What the task requires →
In the review of Born to Be Wild 3D, how much does the IMAX 3D camera weigh?

Passage to read →
==============================

Photo: , License: N/A, Created: 2008:01:17 08:42:45


Born to Be Wild 3D

Directed by David Lickley

In Borneo’s Tanjung Puting National Park, Biruté Mary Galdikas rescues young orangutans whose mothers have been killed and whose homes have been destroyed by loggers. In Kenya’s Nairobi National Park, Dame Daphne Sheldrick does the same for young elephants, whose families are the targets of ivory-hungry poachers. Their lives and projects are entirely separate, but they’re both the subject of Born to be Wild 3D, a rollicking good time of a minidoc that bounces between baby elephants playing soccer and little orangutans washing themselves in a river.

The cute factor is high here, but it’s not just nonsense cuteness. Every bit of this movie—the narration (by Morgan Freeman), the music (by the wonderful Mark Mothersbaugh), the animals, the setting—works, and it all works together, resulting in a simply perfect way to tell the important tale of each woman’s work.

“Each part of the story makes the other parts richer,” writer/producer Drew Fellman says by phone. “By combining the stories, we end up telling a story that’s broader about our relationship with the natural world.”

That natural world makes for a beautiful setting that lends itself well to the 3D IMAX. At first, the 3D seems almost overbearing, and you may find yourself reaching out to push tall grass out of your face or turning your head at an angle to see around it. But it’s all part of the wild experience, and when it’s used in a scene like the release of an orangutan orphan back to the jungle, his wise face staring open-eyed out of his box as the camera pans up to the sunlit treetops, it’s a new feeling altogether.

It’s a good thing for Fellman that it works so well, because it makes a whole lot of trouble worth it. The IMAX 3D camera is 300 pounds, and requires a crane and all sorts of equipment to get it around. Keep that in mind while watching the orangutans climb up and swing on and grab at everything they see, and you’ll realize how difficult of a venture this was.

“It’s the most ridiculous way to try to make a film,” Fellman says, especially with wild animals involved. “But the results are spectacular.”

And he means wild. Not one of the animals in the movie is trained or directed; each one, if not completely wild, is either a rescued orphan or an ex-orphan now living free. And this is a big part of what makes the movie so powerful: The lesson that we’re all much more similar, and therefore more connected, than many of us like to imagine comes across all the stronger when the elephant sleeping under a blanket next to his keeper is wild.

Sheldrick sees the movie as a way to share her elephants with the world. “It will make people understand that we are not special on this earth,” she says. “We’re not special to nature. In fact, we’re probably a huge failure because there is no other species on the planet that deliberately damages its habitat the way we do. By destroying nature, we destroy ourselves.”

==============================

Data segment →
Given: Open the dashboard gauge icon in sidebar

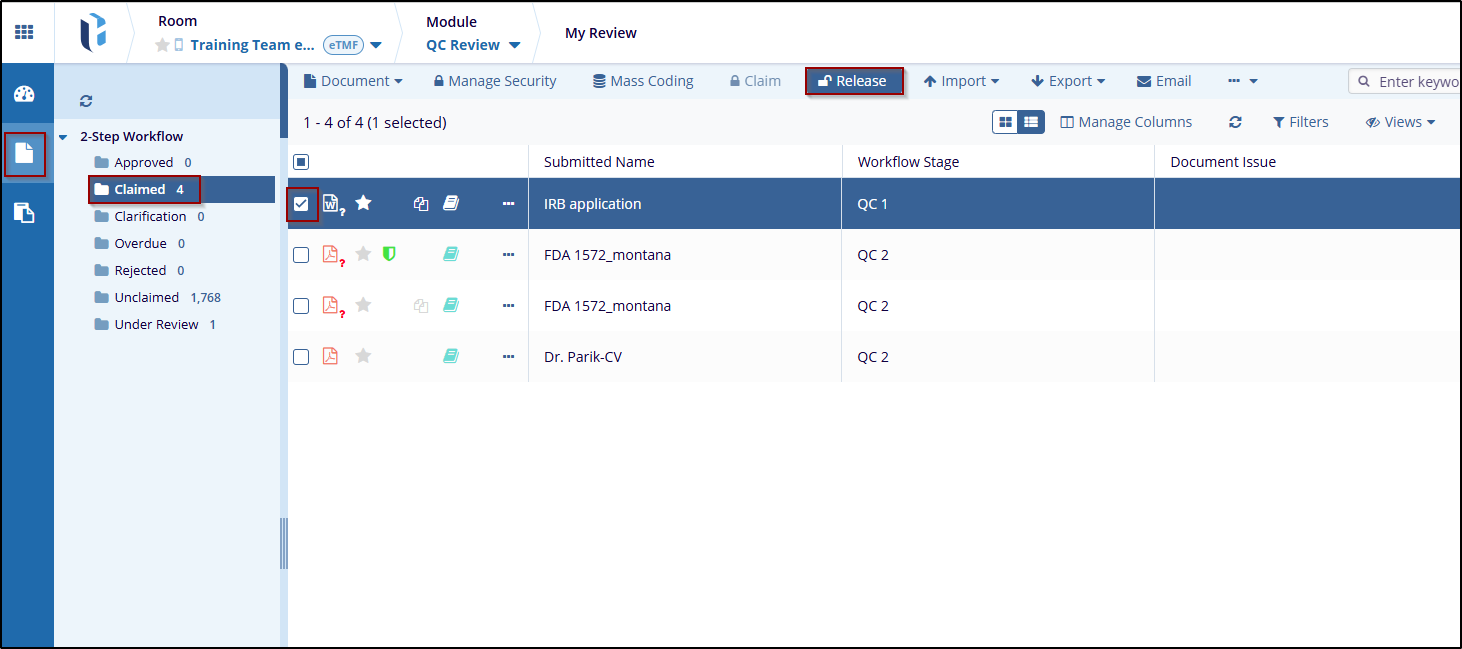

==============================

Expected answer →
300 pounds.